Rasa manis adalah lambangkan harapan dan keikhlasan dalam menerima ketetapan. Sementara es batu melambangkan pentingnya kepala dingin dan pengendalian emosi. Di dalam lapas, warga binaan belajar menata hati agar tidak larut dalam amarah (panas), melainkan bertransformasi menjadi pribadi yang lebih tenang, sabar, dan membawa kesejukan bagi lingkungan sekitar.

4. Kucuran Perasan Lemon (Efek Magis Perubahan Warna)
Proses: Ini adalah keunikan utama minuman ini. Ketika air perasan lemon yang asam diteteskan ke dalam teh bunga telang yang berwarna biru, warna air akan langsung berubah menjadi ungu cerah yang indah.

Filosofi: "Metamorfosis dan Harapan Baru"

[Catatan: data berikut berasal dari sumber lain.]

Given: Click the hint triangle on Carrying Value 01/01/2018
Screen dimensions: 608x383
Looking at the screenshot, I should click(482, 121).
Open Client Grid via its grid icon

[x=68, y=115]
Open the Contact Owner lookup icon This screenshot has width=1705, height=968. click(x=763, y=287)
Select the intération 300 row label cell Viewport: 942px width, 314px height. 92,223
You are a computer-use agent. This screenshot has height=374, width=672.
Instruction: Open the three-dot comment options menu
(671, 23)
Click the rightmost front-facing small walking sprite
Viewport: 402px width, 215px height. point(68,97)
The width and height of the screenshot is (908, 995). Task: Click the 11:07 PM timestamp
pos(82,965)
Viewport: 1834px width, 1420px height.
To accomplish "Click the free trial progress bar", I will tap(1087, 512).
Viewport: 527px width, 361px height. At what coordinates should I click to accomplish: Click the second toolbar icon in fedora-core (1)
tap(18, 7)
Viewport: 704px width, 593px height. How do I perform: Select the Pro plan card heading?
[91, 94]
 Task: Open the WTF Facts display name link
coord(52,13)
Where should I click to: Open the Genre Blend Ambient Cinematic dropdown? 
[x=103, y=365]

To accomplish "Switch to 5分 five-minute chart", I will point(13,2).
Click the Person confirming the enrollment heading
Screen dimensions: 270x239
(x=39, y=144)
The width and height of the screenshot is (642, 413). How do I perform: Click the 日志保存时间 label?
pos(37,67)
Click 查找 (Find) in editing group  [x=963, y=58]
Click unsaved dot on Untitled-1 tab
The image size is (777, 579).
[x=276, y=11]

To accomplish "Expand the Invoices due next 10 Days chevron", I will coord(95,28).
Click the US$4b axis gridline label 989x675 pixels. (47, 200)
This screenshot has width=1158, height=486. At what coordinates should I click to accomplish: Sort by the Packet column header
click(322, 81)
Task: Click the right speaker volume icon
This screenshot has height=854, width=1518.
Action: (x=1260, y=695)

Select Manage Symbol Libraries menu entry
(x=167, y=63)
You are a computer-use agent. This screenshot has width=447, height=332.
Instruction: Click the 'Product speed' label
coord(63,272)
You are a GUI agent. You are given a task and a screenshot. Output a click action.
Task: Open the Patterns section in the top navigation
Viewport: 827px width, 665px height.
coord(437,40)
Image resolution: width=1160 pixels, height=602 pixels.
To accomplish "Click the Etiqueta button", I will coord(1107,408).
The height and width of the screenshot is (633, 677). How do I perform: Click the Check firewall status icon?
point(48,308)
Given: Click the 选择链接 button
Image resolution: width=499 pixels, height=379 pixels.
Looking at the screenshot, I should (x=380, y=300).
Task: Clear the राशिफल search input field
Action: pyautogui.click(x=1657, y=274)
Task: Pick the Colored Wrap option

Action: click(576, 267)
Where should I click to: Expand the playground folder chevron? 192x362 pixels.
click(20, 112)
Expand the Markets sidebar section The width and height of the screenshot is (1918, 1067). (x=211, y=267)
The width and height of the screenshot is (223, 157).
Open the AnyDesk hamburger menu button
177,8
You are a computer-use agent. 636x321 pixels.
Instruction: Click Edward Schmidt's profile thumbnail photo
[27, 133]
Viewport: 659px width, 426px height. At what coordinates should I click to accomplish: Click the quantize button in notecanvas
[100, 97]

Perubahan warna dari biru menjadi ungu akibat zat asam lemon adalah simbol transformasi total (hijrah). Lemon yang asam melambangkan teguran, aturan disiplin, dan program pembinaan di lapas yang mungkin terasa "kecut" atau tidak nyaman dijalani. Namun, interaksi antara kedisiplinan (lemon) dan potensi diri (telang) justru menghasilkan sesuatu yang baru, lebih indah, dan bernilai tinggi. Ini adalah bukti nyata bahwa manusia bisa berubah menjadi lebih baik.

Makna Minuman secara Keseluruhan bagi Warga Binaan
Es Teh Bunga Telang Lemon adalah Simbol Resiliensi (Kekuatan Bangkit)

Jika disajikan dalam gelas bening, gradasi warna dari ungu, biru, hingga beningnya es batu memperlihatkan sebuah keindahan yang berlapis. Bagi warga binaan, minuman ini adalah pengingat visual bahwa:

Masa lalu yang kelam bisa diubah menjadi masa depan yang indah.

Sesuatu yang awalnya biasa (bunga liar di pagar) jika dikelola dengan ilmu dan kesabaran bisa menjadi sajian yang elegan dan diminati banyak orang.

Melalui proses pembuatan minuman ini, warga binaan tidak hanya belajar keterampilan barista (kemandirian ekonomi), tetapi juga meresapi terapi filosofis bahwa hidup mereka belum selesai—mereka sedang dalam proses "berubah warna" menuju pribadi yang lebih indah dan bermanfaat saat kembali ke masyarakat nanti.

Diproduksi Oleh: Lembaga Pemasyarakatan Kelas IIA Tanjung Raja

Lembaga Pemasyarakatan Kelas IIA Tanjung Raja merupakan Unit Pelaksana Teknis di bawah naungan Kantor Wilayah Direktorat Jenderal Pemasyarakatan Sumatera Selatan yang beralamat di Jalan Raya Lintas Timur, Tanjung Raja, Kabupaten Ogan Ilir. Sebagai institusi dengan klasifikasi Kelas IIA, lembaga ini menyelenggarakan fungsi pembinaan tingkat lanjut yang komprehensif guna meningkatkan kualitas kepribadian dan kemandirian warga binaan secara profesional. Dengan mengedepankan pelayanan publik yang bersih dan berintegritas, Lapas Kelas IIA Tanjung Raja berkomitmen menciptakan lingkungan pemasyarakatan yang aman, tertib, dan humanis.